A question we economists often get from non-economists—after they’ve asked where interest rates are going—is: what is it exactly that economists do?
The answer is we do lots of different things, many not having very much at all to do with dollars and cents, the things people naturally associate with economics. Just how different came to mind a couple of days ago when I received my weekly email notice describing the latest research offerings from the National Bureau of Economic Research, a major—and by now venerable, as it was founded in 1920—consortium of 1,400 North American economics and business professors.
According to the NBER email, the new working papers are pretty wide-ranging, covering:
• Racial segregation in U.S. cities
• Inequality of family incomes and its relation to changing family structure
• Vaping vs. smoking
• Tax policy toward low-income families
• Why there’s actually less foreign investment in most countries than there should be
• Copyright enforcement
• Uber and the disruptive changes it’s bringing about in the taxi business
• Overbilling by doctors in U.S. Medicare, government-provided health care for seniors
There’s nothing on Donald Trump or ISIS but the subject span is pretty considerable nevertheless.
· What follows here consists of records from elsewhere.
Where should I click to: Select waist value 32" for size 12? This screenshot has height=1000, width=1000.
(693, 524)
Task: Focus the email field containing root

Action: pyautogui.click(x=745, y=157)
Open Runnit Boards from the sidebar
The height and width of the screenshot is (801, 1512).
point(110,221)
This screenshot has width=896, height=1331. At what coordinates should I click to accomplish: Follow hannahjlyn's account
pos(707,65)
Another common denominator is that the results, judging by the abstracts, are usually very interesting and (this is the contribution of economics) often not what might be expected.
• Thus three per cent of U.S. doctors with substantial Medicare billings have billed the system for more than 100 hours a week. (It would be good to have such data for Canadian Medicare.)
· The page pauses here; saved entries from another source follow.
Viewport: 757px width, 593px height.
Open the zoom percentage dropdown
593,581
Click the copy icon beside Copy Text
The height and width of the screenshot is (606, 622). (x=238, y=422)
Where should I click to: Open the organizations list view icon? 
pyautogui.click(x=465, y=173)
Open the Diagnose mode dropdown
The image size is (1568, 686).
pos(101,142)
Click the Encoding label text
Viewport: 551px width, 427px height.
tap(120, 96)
• Thus UberX drivers have much higher productivity than taxi drivers, in the sense that they spend a much higher proportion of their time actually driving passengers, which is not all that surprising when you consider how efficiently the Uber app puts drivers and potential passengers in touch with each other.
• Thus trade barriers may impede international capital mobility, thus helping explain the longstanding puzzle of why capital markets don’t efficiently equalize rates of return across countries.
• Thus the benefits of the U.S. Child Tax Credit disproportionality go to higher-income households.
• Thus “vapers” are in it mainly for the health benefits, though some people both vape and smoke, while others take up vaping to save costs or to escape from smoking bans.
• Thus the fact that marriage is more common and more successful among university graduates may be that it’s a useful “commitment device” to “facilitate intensive joint investments in their children,” investments of the kind non-graduates may not be so interested in making, a divide between graduates and non-graduates that may increase inequality over the decades.
• “White flight,” rather than racist institutions, was a major reason for the segregation of major American cities starting 100 years ago.
I don’t ask anyone to buy into these results. I won’t until I’ve read the respective papers. But judging simply from the abstracts it does seem safe to conclude that economists—certainly the subset associated with the NBER—work on subjects that, if not quite “ripped from the headlines,” are things lots of ordinary folk would be very interested in.
Of course, fans of the Fraser Institute probably knew that already.